#### [Activity]
Produce an exact transcript of all the records.

== Segment start ==

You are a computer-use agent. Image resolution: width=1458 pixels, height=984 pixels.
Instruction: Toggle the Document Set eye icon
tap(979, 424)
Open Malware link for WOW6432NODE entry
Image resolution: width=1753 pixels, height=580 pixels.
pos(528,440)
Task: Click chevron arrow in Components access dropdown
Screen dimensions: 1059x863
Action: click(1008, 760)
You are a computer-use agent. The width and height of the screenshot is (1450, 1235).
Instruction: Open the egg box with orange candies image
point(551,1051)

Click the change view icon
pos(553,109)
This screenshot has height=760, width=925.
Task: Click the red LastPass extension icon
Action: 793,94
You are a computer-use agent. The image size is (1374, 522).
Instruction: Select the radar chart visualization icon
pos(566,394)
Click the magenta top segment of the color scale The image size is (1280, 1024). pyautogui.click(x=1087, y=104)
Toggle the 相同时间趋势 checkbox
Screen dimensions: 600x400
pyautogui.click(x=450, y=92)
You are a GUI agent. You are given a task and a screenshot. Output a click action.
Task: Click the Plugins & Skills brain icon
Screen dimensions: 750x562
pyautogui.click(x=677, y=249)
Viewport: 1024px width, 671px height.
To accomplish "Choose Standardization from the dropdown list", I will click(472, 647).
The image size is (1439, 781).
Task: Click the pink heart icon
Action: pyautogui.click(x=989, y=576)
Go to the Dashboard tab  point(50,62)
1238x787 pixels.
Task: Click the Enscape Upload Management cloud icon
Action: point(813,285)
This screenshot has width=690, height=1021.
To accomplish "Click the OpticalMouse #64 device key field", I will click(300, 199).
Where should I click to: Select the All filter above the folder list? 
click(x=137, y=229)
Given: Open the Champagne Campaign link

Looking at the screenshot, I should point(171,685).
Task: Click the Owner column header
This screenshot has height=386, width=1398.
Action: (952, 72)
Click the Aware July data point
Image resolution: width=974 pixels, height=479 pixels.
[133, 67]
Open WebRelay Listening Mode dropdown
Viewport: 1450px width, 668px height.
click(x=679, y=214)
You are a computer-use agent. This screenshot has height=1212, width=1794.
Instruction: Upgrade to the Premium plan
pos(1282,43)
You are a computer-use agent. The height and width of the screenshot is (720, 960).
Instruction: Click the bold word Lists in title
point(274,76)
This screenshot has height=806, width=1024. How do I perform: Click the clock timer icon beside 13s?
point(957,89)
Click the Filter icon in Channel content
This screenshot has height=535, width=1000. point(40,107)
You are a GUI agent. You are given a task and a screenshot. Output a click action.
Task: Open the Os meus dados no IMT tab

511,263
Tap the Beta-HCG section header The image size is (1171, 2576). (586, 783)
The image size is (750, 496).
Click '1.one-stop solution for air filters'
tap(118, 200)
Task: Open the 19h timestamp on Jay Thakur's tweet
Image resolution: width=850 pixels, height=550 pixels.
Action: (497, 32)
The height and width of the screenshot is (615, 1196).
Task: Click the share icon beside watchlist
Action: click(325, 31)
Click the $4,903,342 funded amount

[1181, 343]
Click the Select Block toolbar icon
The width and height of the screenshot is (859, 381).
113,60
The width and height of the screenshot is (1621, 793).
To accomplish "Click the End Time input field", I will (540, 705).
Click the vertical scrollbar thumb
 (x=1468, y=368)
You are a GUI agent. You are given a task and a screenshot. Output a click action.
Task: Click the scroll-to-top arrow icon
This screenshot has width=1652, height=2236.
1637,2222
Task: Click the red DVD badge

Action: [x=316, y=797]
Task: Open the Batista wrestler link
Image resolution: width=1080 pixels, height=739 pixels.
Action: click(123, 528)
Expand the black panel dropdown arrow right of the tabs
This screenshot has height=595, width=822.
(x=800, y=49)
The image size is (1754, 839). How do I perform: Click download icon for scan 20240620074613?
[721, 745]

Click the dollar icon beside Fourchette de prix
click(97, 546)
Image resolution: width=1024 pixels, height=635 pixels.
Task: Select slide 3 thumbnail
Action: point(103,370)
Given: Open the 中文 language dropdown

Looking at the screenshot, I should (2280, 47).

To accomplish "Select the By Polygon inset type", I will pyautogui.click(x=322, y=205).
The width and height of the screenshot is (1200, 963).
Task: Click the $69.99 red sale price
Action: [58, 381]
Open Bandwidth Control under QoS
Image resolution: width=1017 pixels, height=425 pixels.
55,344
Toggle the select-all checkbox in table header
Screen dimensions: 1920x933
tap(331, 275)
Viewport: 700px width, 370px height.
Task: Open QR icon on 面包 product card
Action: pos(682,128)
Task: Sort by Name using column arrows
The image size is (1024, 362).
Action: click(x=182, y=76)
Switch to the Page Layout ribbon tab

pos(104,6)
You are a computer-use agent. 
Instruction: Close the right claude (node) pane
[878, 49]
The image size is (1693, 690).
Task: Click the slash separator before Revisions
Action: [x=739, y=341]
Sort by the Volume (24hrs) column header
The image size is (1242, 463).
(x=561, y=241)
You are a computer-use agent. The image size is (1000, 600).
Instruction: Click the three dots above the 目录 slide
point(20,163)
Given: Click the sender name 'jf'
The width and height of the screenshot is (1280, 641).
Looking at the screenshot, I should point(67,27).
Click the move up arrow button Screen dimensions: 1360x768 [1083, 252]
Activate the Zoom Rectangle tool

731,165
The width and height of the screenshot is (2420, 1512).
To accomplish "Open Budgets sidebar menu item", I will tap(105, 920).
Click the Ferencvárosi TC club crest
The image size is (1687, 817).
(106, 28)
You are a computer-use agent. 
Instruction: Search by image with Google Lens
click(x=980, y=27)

== Segment end ==

#### [Answer to the exercise]
You are a computer-use agent. Image resolution: width=1458 pixels, height=984 pixels.
Instruction: Toggle the Document Set eye icon
tap(979, 424)
Open Malware link for WOW6432NODE entry
Image resolution: width=1753 pixels, height=580 pixels.
pos(528,440)
Task: Click chevron arrow in Components access dropdown
Screen dimensions: 1059x863
Action: click(1008, 760)
You are a computer-use agent. The width and height of the screenshot is (1450, 1235).
Instruction: Open the egg box with orange candies image
point(551,1051)

Click the change view icon
pos(553,109)
This screenshot has height=760, width=925.
Task: Click the red LastPass extension icon
Action: 793,94
You are a computer-use agent. The image size is (1374, 522).
Instruction: Select the radar chart visualization icon
pos(566,394)
Click the magenta top segment of the color scale The image size is (1280, 1024). pyautogui.click(x=1087, y=104)
Toggle the 相同时间趋势 checkbox
Screen dimensions: 600x400
pyautogui.click(x=450, y=92)
You are a GUI agent. You are given a task and a screenshot. Output a click action.
Task: Click the Plugins & Skills brain icon
Screen dimensions: 750x562
pyautogui.click(x=677, y=249)
Viewport: 1024px width, 671px height.
To accomplish "Choose Standardization from the dropdown list", I will click(472, 647).
The image size is (1439, 781).
Task: Click the pink heart icon
Action: pyautogui.click(x=989, y=576)
Go to the Dashboard tab  point(50,62)
1238x787 pixels.
Task: Click the Enscape Upload Management cloud icon
Action: point(813,285)
This screenshot has width=690, height=1021.
To accomplish "Click the OpticalMouse #64 device key field", I will click(300, 199).
Where should I click to: Select the All filter above the folder list? 
click(x=137, y=229)
Given: Open the Champagne Campaign link

Looking at the screenshot, I should point(171,685).
Task: Click the Owner column header
This screenshot has height=386, width=1398.
Action: (952, 72)
Click the Aware July data point
Image resolution: width=974 pixels, height=479 pixels.
[133, 67]
Open WebRelay Listening Mode dropdown
Viewport: 1450px width, 668px height.
click(x=679, y=214)
You are a computer-use agent. This screenshot has height=1212, width=1794.
Instruction: Upgrade to the Premium plan
pos(1282,43)
You are a computer-use agent. The height and width of the screenshot is (720, 960).
Instruction: Click the bold word Lists in title
point(274,76)
This screenshot has height=806, width=1024. How do I perform: Click the clock timer icon beside 13s?
point(957,89)
Click the Filter icon in Channel content
This screenshot has height=535, width=1000. point(40,107)
You are a GUI agent. You are given a task and a screenshot. Output a click action.
Task: Open the Os meus dados no IMT tab

511,263
Tap the Beta-HCG section header The image size is (1171, 2576). (586, 783)
The image size is (750, 496).
Click '1.one-stop solution for air filters'
tap(118, 200)
Task: Open the 19h timestamp on Jay Thakur's tweet
Image resolution: width=850 pixels, height=550 pixels.
Action: (497, 32)
The height and width of the screenshot is (615, 1196).
Task: Click the share icon beside watchlist
Action: click(325, 31)
Click the $4,903,342 funded amount

[1181, 343]
Click the Select Block toolbar icon
The width and height of the screenshot is (859, 381).
113,60
The width and height of the screenshot is (1621, 793).
To accomplish "Click the End Time input field", I will (540, 705).
Click the vertical scrollbar thumb
 (x=1468, y=368)
You are a GUI agent. You are given a task and a screenshot. Output a click action.
Task: Click the scroll-to-top arrow icon
This screenshot has width=1652, height=2236.
1637,2222
Task: Click the red DVD badge

Action: [x=316, y=797]
Task: Open the Batista wrestler link
Image resolution: width=1080 pixels, height=739 pixels.
Action: click(123, 528)
Expand the black panel dropdown arrow right of the tabs
This screenshot has height=595, width=822.
(x=800, y=49)
The image size is (1754, 839). How do I perform: Click download icon for scan 20240620074613?
[721, 745]

Click the dollar icon beside Fourchette de prix
click(97, 546)
Image resolution: width=1024 pixels, height=635 pixels.
Task: Select slide 3 thumbnail
Action: point(103,370)
Given: Open the 中文 language dropdown

Looking at the screenshot, I should (2280, 47).

To accomplish "Select the By Polygon inset type", I will pyautogui.click(x=322, y=205).
The width and height of the screenshot is (1200, 963).
Task: Click the $69.99 red sale price
Action: [58, 381]
Open Bandwidth Control under QoS
Image resolution: width=1017 pixels, height=425 pixels.
55,344
Toggle the select-all checkbox in table header
Screen dimensions: 1920x933
tap(331, 275)
Viewport: 700px width, 370px height.
Task: Open QR icon on 面包 product card
Action: pos(682,128)
Task: Sort by Name using column arrows
The image size is (1024, 362).
Action: click(x=182, y=76)
Switch to the Page Layout ribbon tab

pos(104,6)
You are a computer-use agent. 
Instruction: Close the right claude (node) pane
[878, 49]
The image size is (1693, 690).
Task: Click the slash separator before Revisions
Action: [x=739, y=341]
Sort by the Volume (24hrs) column header
The image size is (1242, 463).
(x=561, y=241)
You are a computer-use agent. The image size is (1000, 600).
Instruction: Click the three dots above the 目录 slide
point(20,163)
Given: Click the sender name 'jf'
The width and height of the screenshot is (1280, 641).
Looking at the screenshot, I should point(67,27).
Click the move up arrow button Screen dimensions: 1360x768 [1083, 252]
Activate the Zoom Rectangle tool

731,165
The width and height of the screenshot is (2420, 1512).
To accomplish "Open Budgets sidebar menu item", I will tap(105, 920).
Click the Ferencvárosi TC club crest
The image size is (1687, 817).
(106, 28)
You are a computer-use agent. 
Instruction: Search by image with Google Lens
click(x=980, y=27)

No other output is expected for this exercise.